If that pace continues, one-third of all DNA profiles in CODIS by 2034 will have been collected by DHS, the report warns.

“Taking DNA from a 4-year-old and adding it into CODIS flies in the face of any immigration purpose,” said Stevie Glaberson, director of research and advocacy at the Center. “That’s not immigration enforcement. That’s genetic surveillance.”

Credit: Reuters.

Are migrant children being criminalized before they grow up?

Critics argue that the DOJ’s rationale—that collecting DNA now could help solve future crimes—is deeply flawed.
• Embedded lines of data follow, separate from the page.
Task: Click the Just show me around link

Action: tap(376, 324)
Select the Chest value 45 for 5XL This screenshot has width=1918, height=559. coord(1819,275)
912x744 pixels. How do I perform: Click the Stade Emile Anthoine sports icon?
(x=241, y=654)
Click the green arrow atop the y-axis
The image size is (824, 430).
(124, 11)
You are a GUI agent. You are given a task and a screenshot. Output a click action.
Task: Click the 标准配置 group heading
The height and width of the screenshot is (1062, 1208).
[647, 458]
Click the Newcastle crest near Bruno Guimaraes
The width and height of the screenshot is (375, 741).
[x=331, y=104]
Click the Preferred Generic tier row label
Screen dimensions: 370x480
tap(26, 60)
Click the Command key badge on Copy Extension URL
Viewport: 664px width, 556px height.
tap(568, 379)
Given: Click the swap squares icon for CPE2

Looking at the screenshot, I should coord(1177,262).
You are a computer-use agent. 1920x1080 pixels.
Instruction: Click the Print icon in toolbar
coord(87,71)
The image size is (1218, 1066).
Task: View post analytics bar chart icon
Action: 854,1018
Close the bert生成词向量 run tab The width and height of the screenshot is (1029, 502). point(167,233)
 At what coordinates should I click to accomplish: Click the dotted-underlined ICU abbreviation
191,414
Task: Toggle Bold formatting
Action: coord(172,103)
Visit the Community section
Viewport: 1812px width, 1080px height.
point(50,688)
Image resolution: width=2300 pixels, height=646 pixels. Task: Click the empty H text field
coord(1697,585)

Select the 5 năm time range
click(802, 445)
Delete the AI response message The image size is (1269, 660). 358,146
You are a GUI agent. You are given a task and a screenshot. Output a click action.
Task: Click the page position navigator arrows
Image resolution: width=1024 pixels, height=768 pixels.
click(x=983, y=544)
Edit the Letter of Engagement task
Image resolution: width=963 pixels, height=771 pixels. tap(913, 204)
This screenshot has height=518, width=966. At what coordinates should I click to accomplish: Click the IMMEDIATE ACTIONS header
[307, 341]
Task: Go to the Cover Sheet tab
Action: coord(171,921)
“It’s not a fair system to keep DNA of people who have not committed crimes on the assumption that they likely will,” said Sara Huston, a genomics policy expert at Northwestern University. She told WIRED that DNA should only be collected with due process, not as a preventive surveillance tool.

And despite DHS claims that DNA is only taken when “required,” CBP’s own data contradicts that. Of the 227 children under 14 whose DNA was collected between 2020 and 2024, only five were listed as having any criminal charges, WIRED reported. The rest were simply labeled “detainee.”

Glaberson points out that under criminal law, there are at least some limits to how and when DNA can be taken. But under immigration law, being “detained” is enough—even though that term can include everyone from asylum-seekers to children in temporary shelters.

What happens to the DNA once it’s collected?

CBP uses buccal swab kits, which are cotton swabs that scrape the inside of a person’s cheek, to collect DNA. The sample, which contains their entire genetic code, is sent to the FBI, where it’s processed into a DNA profile and stored in CODIS.

The FBI says the profiles are used only for identification, not to analyze health conditions or traits. However, experts warn that the raw DNA sample may be stored indefinitely, raising concerns about what future administrations or technologies might do with it.

According to The Guardian, CBP insists it doesn’t store the DNA itself. But once it’s in the FBI’s hands, there is no clear expiration date.

“How would it change your behavior to know the government had your saliva, containing your entire genetic code, stored indefinitely?” the Georgetown report asked. “Would you feel free to attend protests? To seek medical care? To raise your voice?”

Credit: Getty Images.

The growing surveillance of migrant children is reshaping the border

Since launching its pilot program in 2020, CBP has radically expanded DNA collection. According to WIRED, on just one day in January 2024, the Laredo field office submitted 3,930 DNA samples to the FBI—252 of them were minors.

Advocates say this creates a chilling precedent.

“The program reinforces harmful narratives about immigrants and intensifies existing policing practices that target immigrant communities and communities of color,” said Emerald Tse, a researcher at Georgetown and coauthor of the report. “It makes us all less safe.”

And consent? Experts like Glaberson say many migrants are either unaware of what’s happening or too afraid to say no.

“People who are having their DNA sampled are experiencing it in one of two ways,” she told NewsNation. “They’re either not aware of what’s happening, or they are too afraid to challenge it.”

What migrant children lose when the state collects their DNA

The core of the issue isn’t just about science or surveillance—it’s about what it means to treat a child like a criminal suspect before they’ve had a chance to grow up.

In the name of border security, the U.S. government is collecting genetic material from children as young as four, labeling them as “detainees,” and uploading their identities into a national criminal system—without clear due process, time limits, or consent.

As Huston put it: “CODIS is a wonderful tool. But it was never meant for this.”

And the consequences could last a lifetime.